Over at Ricochet, David Limbaugh has a wise response to my post yesterday on Grover Norquist, VATs, Mitch Daniels, etc.
While I am a supply sider I agree that we should not allow our exuberance for pro-growth tax policies to intoxicate us into believing that spending doesn’t matter. While some starry-eyed supply-siders might have been irresponsibly negligent in their inattention to the spending side of the equation, it’s not fair or accurate to place all supply-siders in that quasi-utopian category. It’s a false choice. That is, there is nothing inconsistent between supply-side advocacy and relative spending austerity. That’s the best of both worlds. But an insidious VAT tax might be the worst of all worlds.
Praise to David Limbaugh for striking the right balance on the supply-side question: growth matters, spending matters. For the record, I do not think all supply-siders are crazy utopians: not Laffer, not Reagan, not Kemp. That is why I use the term “naïve supply siders” to distinguish those dealing in unreality.

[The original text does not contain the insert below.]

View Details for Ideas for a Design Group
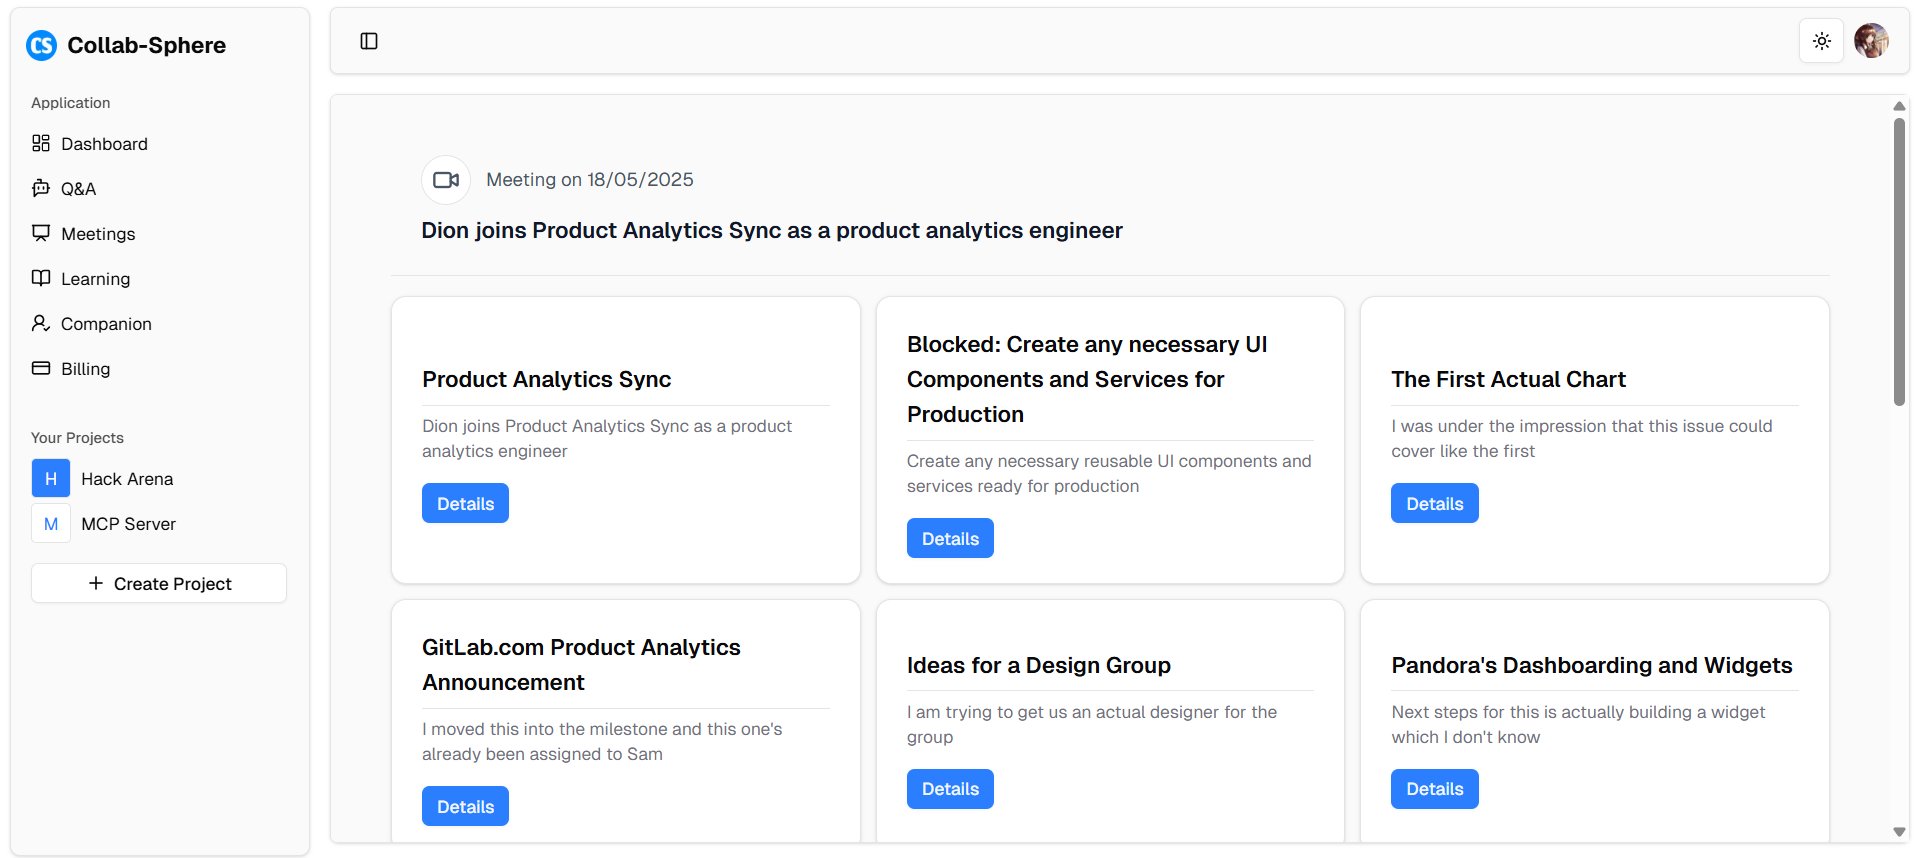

I myself am more of a flat-income-tax guy than a VAT guy, though Andrew Stuttaford argues that we’d have to make the flat rate so high to make the numbers work out, even with some pretty ambitious spending cuts, that it would not fly. (He also thinks that consumption should carry some of the load.) I’m going to do the arithmetic on it here in a bit and see what it adds up to. I doubt very much that anything will cause me to conclude that the current system is defensible, wise, just, or the best way to fund the level of government spending that Americans seem (inexplicably!) to want.